Roma, 20 nov – Abbiamo spesso contestato lo strumento del green pass e le modalità d’utilizzo di esso, convinti di dover tutelare le libertà personali degli italiani e dell’inefficacia di mezzi simili. A numerosi osservatori è apparso infatti chiaro, sin dal principio di nascita del certificato, che non vi fossero motivazioni strettamente sanitarie dietro alla creazione. Pertanto, è doveroso denunciare come il governo si sia reso fautore di una consistente limitazione delle libertà dei propri cittadini. Oltre che responsabile di un ingente danno economico.



In occasione dell’inizio della campagna vaccinale con la terza dose stiamo assistendo ad ulteriore dimostrazione di quanto espresso nei mesi scorsi.
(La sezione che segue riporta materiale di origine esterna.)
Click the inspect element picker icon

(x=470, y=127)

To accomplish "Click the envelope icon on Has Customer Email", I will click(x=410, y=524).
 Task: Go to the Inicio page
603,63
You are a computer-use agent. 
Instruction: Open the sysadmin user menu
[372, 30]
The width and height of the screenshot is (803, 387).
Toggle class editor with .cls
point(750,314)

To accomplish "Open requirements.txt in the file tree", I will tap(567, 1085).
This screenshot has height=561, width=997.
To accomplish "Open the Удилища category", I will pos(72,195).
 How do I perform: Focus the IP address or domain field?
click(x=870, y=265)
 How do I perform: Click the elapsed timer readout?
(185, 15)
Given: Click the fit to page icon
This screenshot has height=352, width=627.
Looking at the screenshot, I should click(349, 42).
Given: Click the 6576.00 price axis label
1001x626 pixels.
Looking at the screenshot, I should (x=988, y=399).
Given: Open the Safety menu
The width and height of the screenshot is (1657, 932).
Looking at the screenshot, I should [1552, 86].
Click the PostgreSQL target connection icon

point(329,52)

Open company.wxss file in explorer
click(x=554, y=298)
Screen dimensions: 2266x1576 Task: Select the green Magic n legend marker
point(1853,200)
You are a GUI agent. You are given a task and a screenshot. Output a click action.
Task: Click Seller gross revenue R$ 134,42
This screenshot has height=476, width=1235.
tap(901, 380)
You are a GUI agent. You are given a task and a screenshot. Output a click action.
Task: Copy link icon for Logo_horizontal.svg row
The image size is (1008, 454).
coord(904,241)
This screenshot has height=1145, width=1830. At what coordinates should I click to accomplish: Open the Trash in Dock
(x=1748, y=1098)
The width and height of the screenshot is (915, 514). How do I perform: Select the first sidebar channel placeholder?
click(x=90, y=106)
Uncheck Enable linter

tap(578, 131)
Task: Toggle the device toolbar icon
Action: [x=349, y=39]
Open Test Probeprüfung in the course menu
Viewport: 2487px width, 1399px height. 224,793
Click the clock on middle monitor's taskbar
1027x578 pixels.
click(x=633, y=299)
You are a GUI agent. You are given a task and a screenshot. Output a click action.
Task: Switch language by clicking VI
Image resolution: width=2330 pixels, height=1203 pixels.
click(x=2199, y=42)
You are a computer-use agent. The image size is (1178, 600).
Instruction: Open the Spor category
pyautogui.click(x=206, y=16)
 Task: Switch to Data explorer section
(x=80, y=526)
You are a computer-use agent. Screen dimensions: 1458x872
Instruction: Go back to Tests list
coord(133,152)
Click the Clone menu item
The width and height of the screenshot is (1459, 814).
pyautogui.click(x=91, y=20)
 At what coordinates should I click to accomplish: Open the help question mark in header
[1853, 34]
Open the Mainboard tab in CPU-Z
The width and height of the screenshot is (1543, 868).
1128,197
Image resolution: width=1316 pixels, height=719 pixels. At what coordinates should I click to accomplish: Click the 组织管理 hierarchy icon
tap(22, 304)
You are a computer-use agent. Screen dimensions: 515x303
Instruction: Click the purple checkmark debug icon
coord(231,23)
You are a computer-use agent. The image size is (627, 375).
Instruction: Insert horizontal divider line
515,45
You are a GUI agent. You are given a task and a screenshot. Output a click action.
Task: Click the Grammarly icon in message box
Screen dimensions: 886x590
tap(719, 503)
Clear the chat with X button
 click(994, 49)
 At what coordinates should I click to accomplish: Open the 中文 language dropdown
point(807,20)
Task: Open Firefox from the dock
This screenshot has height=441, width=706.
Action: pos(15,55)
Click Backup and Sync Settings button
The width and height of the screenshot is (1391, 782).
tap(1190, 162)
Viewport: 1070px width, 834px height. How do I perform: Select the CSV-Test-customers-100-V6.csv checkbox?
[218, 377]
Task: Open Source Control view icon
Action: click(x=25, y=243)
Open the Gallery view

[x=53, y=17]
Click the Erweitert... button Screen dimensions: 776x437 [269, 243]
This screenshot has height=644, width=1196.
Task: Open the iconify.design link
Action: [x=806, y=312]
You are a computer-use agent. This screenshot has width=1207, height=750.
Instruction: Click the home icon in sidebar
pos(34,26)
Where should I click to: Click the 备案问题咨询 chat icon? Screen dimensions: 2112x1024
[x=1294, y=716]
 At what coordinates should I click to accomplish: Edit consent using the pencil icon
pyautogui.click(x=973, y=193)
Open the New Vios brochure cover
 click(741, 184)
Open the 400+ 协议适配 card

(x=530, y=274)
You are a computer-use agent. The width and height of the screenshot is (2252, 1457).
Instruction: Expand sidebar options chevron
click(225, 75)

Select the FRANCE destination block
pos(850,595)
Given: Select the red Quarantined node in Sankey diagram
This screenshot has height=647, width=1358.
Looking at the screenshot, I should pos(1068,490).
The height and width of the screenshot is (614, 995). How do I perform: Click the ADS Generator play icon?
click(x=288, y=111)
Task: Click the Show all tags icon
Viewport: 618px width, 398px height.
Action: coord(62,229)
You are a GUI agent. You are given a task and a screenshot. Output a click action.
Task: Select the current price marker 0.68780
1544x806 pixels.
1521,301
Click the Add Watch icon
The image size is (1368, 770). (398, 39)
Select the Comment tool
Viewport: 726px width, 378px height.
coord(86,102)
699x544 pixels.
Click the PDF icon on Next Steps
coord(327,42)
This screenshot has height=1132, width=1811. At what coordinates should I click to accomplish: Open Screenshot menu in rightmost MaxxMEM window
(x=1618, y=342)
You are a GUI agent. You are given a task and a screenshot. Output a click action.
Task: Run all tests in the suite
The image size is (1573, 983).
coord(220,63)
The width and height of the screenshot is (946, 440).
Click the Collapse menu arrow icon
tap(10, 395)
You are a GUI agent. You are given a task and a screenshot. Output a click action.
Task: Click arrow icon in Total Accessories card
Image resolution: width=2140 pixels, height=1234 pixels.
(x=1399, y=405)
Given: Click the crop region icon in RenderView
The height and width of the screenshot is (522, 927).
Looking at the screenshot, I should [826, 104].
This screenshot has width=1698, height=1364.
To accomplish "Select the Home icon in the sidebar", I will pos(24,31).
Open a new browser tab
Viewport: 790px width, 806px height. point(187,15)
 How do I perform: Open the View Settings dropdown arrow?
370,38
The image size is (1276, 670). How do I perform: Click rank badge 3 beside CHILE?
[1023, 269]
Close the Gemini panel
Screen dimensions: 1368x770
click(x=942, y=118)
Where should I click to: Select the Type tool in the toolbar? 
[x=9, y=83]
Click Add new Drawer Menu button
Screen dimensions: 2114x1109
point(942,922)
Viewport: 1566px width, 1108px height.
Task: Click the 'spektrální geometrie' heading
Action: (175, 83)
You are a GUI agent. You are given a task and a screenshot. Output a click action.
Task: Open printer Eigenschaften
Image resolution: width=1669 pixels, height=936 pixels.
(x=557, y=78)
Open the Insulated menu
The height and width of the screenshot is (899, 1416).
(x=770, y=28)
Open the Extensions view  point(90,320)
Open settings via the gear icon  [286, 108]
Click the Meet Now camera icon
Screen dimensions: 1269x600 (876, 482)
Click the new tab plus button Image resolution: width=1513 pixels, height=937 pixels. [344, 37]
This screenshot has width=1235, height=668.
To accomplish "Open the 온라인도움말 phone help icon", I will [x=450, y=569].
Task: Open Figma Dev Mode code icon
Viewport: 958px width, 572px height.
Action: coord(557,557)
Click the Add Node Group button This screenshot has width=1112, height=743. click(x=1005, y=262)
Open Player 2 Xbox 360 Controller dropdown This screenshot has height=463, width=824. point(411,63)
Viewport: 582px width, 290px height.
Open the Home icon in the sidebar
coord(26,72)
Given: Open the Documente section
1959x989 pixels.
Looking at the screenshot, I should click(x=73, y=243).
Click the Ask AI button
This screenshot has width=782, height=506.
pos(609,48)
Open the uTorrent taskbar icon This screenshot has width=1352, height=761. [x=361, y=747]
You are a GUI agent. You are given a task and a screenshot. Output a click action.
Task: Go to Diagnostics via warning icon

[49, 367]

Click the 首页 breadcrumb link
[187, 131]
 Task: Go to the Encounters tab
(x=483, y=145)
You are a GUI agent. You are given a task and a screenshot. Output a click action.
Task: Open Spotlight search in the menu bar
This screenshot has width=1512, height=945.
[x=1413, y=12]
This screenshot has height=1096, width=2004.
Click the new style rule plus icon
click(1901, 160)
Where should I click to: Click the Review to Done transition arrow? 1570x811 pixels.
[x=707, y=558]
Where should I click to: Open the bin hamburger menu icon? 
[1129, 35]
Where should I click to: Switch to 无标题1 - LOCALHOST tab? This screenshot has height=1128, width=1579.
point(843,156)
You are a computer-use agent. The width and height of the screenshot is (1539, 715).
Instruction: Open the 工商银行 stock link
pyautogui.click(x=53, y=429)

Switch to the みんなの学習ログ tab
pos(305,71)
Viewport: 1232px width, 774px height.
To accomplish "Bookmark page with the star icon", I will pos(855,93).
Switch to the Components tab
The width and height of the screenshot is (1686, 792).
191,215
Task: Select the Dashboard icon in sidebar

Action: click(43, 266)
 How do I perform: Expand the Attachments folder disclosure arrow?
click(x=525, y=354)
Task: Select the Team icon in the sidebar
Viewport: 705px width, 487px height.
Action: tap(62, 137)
In primis, la scadenza d’efficacia del siero stesso intorno ai 6 mesi dall’inoculazione annulla di fatto le ragioni della durata annuale del certificato. Inoltre, la possibile scelta di ridurne la tempistica di validità da 12 a 9 mesi rappresenta l’inesistenza di motivazioni scientifiche che ne giustifichino la permanenza in società.

Terza dose e green pass: ennesima prova d’inaffidabilità di governo e Cts

Siamo dinanzi alla necessità di denunciare nuovamente le contraddizioni dell’esecutivo nella lotta all’emergenza sanitaria. Appare assurdo il preannuncio di possibili nuove limitazioni con la somministrazione della terza dose in notevole ritardo. Numerosi cittadini che hanno ricevuto il vaccino da più di 6 mesi sono ancora scoperti della nuova copertura sierologica. Insomma, senza terza dose ma con green pass valido.

Tale scenario dimostra l’assurdità delle scelte dell’esecutivo e l’inattendibilità del Comitato tecnico scientifico. Infatti, è probabile che nelle prossime settimane sia impedito l’accesso ai luoghi pubblici ad un non vaccinato, anche se negativo al tampone, mentre verrà concesso a chi possiede il certificato, pur non essendosi potuto nuovamente vaccinare. Sarebbe dunque quantomeno necessario l’annullamento delle limitazioni vigenti e del green pass stesso, con il ritorno immediato al rispetto della libertà di scelta degli italiani.